_EXCERPTED DATA_.

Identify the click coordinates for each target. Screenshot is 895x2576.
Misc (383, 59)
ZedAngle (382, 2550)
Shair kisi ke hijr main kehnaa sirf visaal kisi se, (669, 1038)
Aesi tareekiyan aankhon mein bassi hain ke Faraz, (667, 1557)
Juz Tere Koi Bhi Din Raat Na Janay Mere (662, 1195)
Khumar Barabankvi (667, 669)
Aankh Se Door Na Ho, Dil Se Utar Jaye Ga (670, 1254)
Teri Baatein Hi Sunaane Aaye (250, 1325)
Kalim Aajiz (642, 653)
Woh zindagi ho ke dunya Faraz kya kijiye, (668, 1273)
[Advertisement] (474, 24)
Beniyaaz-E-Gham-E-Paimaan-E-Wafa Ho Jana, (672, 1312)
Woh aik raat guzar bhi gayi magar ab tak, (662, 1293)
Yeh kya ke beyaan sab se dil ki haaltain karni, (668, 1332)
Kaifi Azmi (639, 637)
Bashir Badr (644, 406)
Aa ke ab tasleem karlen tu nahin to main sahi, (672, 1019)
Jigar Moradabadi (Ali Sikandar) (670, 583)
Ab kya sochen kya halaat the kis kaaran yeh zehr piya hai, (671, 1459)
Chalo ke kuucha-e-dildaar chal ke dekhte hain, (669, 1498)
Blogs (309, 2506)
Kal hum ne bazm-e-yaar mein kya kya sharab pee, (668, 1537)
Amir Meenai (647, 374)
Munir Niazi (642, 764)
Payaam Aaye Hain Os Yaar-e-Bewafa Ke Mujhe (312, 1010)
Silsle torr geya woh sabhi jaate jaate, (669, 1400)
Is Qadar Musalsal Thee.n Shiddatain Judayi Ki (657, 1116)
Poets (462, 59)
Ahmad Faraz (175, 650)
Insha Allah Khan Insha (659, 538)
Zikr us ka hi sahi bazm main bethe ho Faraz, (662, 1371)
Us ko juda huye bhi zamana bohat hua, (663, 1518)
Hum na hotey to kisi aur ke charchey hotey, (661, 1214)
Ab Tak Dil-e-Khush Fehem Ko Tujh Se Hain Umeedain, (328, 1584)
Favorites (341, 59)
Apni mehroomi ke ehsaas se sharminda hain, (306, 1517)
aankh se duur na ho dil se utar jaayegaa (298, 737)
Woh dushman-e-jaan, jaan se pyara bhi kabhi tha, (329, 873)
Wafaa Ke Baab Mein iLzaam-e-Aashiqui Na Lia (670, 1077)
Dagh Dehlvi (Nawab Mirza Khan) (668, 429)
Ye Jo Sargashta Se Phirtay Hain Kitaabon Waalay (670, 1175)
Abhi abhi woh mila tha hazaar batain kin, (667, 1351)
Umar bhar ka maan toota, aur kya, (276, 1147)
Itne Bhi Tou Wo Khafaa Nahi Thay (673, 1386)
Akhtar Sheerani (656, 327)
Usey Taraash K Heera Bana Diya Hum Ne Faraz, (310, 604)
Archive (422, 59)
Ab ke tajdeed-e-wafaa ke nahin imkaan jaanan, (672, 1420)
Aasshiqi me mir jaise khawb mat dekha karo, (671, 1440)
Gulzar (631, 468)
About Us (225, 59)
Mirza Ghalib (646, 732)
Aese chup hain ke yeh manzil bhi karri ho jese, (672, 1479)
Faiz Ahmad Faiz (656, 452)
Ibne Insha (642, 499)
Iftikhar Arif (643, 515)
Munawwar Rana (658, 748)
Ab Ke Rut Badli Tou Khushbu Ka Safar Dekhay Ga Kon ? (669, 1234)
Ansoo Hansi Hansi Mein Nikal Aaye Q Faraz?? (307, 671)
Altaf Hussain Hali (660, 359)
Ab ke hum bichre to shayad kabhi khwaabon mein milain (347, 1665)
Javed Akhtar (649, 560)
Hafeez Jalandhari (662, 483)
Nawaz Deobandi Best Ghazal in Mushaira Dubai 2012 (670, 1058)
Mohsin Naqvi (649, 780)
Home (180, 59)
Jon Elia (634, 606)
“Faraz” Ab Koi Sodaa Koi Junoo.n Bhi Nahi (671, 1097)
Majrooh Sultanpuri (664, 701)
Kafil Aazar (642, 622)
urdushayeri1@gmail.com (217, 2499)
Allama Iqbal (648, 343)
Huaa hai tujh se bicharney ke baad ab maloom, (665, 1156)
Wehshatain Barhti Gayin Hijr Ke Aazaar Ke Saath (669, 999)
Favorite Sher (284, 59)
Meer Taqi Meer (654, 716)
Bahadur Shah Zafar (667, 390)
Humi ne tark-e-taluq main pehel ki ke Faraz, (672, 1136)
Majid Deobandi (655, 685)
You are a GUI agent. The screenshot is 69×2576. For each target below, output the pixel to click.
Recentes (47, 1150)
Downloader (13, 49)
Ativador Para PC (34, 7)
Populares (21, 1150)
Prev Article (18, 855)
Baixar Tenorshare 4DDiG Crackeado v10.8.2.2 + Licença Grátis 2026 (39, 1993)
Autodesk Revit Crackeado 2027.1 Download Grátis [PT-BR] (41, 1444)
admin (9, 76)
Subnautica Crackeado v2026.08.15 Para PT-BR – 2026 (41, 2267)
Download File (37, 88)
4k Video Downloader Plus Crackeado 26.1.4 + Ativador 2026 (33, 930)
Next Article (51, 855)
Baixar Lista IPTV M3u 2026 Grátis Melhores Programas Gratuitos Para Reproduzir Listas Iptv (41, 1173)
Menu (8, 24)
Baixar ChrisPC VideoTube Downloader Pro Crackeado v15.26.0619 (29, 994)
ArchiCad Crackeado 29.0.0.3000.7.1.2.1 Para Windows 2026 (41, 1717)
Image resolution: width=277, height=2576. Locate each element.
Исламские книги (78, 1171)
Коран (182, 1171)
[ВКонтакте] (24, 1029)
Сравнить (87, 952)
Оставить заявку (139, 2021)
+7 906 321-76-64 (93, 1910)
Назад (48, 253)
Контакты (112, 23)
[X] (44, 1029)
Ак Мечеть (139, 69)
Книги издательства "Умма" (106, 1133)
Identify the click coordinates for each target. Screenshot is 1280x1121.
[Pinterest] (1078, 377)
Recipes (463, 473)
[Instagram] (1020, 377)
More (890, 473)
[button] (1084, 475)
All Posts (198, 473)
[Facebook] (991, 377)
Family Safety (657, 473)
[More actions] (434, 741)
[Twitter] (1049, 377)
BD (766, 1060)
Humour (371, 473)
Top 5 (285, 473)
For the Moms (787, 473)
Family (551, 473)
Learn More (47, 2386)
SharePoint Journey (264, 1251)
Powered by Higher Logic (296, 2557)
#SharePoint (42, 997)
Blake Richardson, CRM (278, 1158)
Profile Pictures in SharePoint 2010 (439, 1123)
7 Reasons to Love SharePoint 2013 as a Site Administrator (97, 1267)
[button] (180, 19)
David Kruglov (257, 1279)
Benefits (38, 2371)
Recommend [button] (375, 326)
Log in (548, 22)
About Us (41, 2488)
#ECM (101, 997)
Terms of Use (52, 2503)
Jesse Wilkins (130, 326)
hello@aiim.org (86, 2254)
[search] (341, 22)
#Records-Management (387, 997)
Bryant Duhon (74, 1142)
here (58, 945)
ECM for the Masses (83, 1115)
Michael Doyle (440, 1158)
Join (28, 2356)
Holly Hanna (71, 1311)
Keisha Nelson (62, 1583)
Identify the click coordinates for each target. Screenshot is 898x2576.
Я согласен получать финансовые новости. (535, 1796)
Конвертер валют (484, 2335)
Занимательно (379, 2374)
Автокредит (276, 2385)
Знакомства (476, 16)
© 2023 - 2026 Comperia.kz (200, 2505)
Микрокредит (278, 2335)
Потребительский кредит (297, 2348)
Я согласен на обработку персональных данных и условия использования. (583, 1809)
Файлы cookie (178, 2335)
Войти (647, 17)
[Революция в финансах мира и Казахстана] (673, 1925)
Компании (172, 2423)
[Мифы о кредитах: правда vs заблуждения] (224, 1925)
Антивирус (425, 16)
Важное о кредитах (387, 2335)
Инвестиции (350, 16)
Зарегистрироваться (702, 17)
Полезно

_INSTRUCTIONS TO FOLLOW_.
Using only the listing above, restate exactly the lines from the line containing "Top 5 (285, 473)" through the line containing "Profile Pictures in", both included.

_RESPONSE TO THIS EXERCISE_.
Top 5 (285, 473)
For the Moms (787, 473)
Family (551, 473)
Learn More (47, 2386)
SharePoint Journey (264, 1251)
Powered by Higher Logic (296, 2557)
#SharePoint (42, 997)
Blake Richardson, CRM (278, 1158)
Profile Pictures in SharePoint 2010 (439, 1123)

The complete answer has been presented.